Estados Unidos intensificó su ofensiva militar contra el régimen de Irán con la destrucción total del cuartel general de la Guardia Revolucionaria Islámica (IRGC, por sus siglas en inglés), en el marco de la operación ‘Furia Épica’.

El Comando Central (CENTCOM) confirmó que el ataque dejó a la organización sin su centro de mando y control, y lo calificó como un golpe estratégico para la estructura militar iraní.

Según el CENTCOM, la Guardia Revolucionaria —considerada por Washington como uno de los pilares del régimen iraní y responsable de la muerte de más de 1.000 estadounidenses en los últimos 47 años— quedó “sin cuartel general” tras la ofensiva.

Ayer, un ataque de gran escala cortó la cabeza de la serpiente. Estados Unidos tiene el ejército más poderoso del mundo y el IRGC ya no cuenta con un centro de operaciones”, se lee en el mensaje publicado en redes sociales.

La sede central del IRGC, considerada por Washington como el núcleo desde el cual se han coordinado actividades militares, de inteligencia y acciones extraterritoriales en toda la región, quedó reducida a escombros tras el bombardeo, según un video difundido por el CENTCOM.

El mensaje del Comando Central de Estados Unidos tras la destrucción del cuartel general de la Guardia Revolucionaria de Irán

En respuesta al ataque, portavoces del régimen iraní han prometido represalias “contundentes” y han elevado las alertas de seguridad en instalaciones estratégicas y gubernamentales.

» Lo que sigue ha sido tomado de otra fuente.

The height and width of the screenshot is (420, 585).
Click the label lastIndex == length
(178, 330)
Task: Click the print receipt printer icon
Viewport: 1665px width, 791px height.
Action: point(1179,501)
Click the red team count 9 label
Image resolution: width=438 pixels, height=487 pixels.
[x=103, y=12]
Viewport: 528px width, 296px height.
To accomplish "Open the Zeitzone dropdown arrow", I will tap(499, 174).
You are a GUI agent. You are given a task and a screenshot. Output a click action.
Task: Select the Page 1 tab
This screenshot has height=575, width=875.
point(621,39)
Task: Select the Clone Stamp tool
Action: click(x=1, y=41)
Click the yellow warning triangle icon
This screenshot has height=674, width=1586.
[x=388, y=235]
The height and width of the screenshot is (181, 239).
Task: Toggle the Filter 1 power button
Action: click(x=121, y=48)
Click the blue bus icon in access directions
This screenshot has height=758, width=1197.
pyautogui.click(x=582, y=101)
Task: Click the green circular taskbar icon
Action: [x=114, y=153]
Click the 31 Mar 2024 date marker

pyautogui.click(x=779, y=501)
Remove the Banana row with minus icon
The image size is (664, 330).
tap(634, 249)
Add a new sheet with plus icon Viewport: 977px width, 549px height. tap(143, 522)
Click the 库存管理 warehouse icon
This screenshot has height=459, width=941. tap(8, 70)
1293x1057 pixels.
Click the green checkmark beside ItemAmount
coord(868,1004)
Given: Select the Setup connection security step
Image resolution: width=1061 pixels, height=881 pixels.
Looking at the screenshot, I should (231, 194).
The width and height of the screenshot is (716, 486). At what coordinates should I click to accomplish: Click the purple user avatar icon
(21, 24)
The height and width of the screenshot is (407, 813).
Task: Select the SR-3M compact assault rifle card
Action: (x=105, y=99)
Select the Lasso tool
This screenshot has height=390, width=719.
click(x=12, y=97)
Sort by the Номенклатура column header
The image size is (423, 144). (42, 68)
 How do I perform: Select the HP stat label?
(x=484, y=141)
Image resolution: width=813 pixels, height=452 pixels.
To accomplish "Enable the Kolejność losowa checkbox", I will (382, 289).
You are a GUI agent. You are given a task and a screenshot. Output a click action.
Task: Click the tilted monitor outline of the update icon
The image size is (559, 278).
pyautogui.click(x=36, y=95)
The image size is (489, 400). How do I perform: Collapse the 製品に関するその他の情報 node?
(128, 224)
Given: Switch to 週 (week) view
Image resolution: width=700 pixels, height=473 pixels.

Entretanto, el presidente Donald Trump celebró los resultados de la operación desde su residencia en Florida. En sus publicaciones y entrevistas, destacó la destrucción de nueve buques de guerra iraníes, incluidos varios de gran tamaño, y la eliminación del cuartel general de la Marina iraní.

Trump advirtió que la ofensiva continuará hasta dejar inoperativa toda la flota naval de Irán y reafirmó que el objetivo de la campaña es desmantelar la capacidad militar del régimen islámico.

El ataque conjunto de Estados Unidos e Israel, iniciado el sábado, ha elevado la tensión en la región a niveles sin precedentes y ha desencadenado una cadena de represalias por parte de Teherán. Irán, que vive su mayor crisis interna desde 1979, ha lanzado misiles contra Israel y varias bases estadounidenses en Oriente Medio, así como contra aliados estratégicos de Washington como Emiratos Árabes Unidos, Qatar, Baréin y Kuwait.

El presidente de Estados Unidos, Donald Trump, celebró los resultados de la operación contra el régimen de Irán desde su residencia en Florida (REUTERS)

En respuesta a las acciones de Irán, Estados Unidos ha recurrido a una combinación de ataques aéreos y navales de gran envergadura. El CENTCOM detalló que bombarderos B-2 con artillería de 2.000 libras han sido empleados para destruir instalaciones de misiles balísticos endurecidos, y que barcos de guerra iraníes —incluida una corbeta de la clase Jamaran— han sido hundidos en el golfo de Omán.

El CENTCOM también confirmó la muerte de tres militares y al menos cinco heridos graves desde el inicio de la operación. El Pentágono evitó dar detalles sobre la localización exacta de las bajas, pero advirtió que “las operaciones de combate continúan” y que se darán a conocer más datos una vez que las familias de los fallecidos sean notificadas.

La administración Trump mantiene una campaña de presión sobre el régimen iraní, argumentando que la ofensiva busca eliminar cualquier amenaza futura contra intereses estadounidenses y de sus aliados.

El mandatario aseguró que “las cosas evolucionan de forma positiva” y no descartó la posibilidad de reabrir negociaciones con Teherán en el futuro, aunque subrayó que las operaciones militares continuarán hasta lograr los objetivos estratégicos planteados.

El CENTCOM detalló que bombarderos B-2 con artillería de 2.000 libras han sido empleados para destruir instalaciones de misiles balísticos iraníes (REUTERS/Archivo)

El conflicto, que ha dejado al régimen iraní sin su máximo líder y sin la capacidad de mando de la Guardia Revolucionaria, ha generado condenas y llamados a la contención desde diversas capitales internacionales.

Irán, por su parte, ha prometido venganza y aceleró la formación de un triunvirato para liderar la transición interna mientras la situación en la región sigue siendo extremadamente volátil.